The llama.cpp project has recently integrated full visual support through the libmtmd library, and Ollama's relationship with it has sparked community discussion.
A member of the Ollama team clarified on Hacker News thatOllama is developed independently using golang, not directly borrowed from it. llama.cpp C++ implementation, and thanks the community for feedback on improving the technology.
In an official statement, Ollama noted that with the increased complexity of models such as Meta's Llama 4, Google's Gemma 3, Alibaba's Qwen 2.5 VL, and Mistral Small 3.1, existing architectures were struggling to meet demand.
That's why Ollama is launching a new engine.Targeting a breakthrough in local inference accuracyThis is especially true when dealing with large images and generating a large number of tokens.
Ollama introduces additional metadata for image processing to optimize batch processing and positional data management to avoid output quality degradation due to image segmentation errors, in addition to KVCache optimization techniques to accelerate transformer model inference.

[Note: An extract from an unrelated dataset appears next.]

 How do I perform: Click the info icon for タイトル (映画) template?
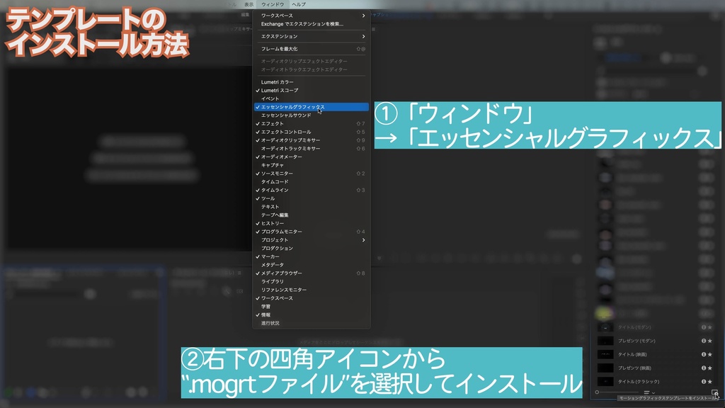pyautogui.click(x=705, y=354)
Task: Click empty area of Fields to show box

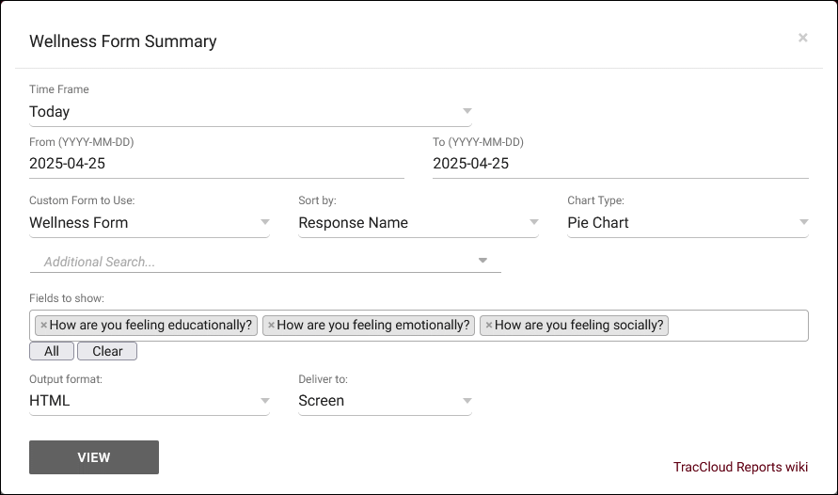Action: 738,326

The new engine also dramatically optimizes memory management with a new image caching feature that ensures images can be reused after processing and not discarded prematurely, and Ollama has teamed up with hardware giants such as NVIDIA, AMD, Qualcomm, Intel, and Microsoft to optimize memory estimation by accurately detecting hardware metadata.
The engine also supports techniques such as chunked attention and 2D rotary embedding for models such as Meta's Llama 4 Scout (a 109 billion parameter mixture of expert models MoE).
Ollama has future plans to support longer context lengths, complex inference processes, and streaming responses to tool calls, further enhancing the versatility of native AI models.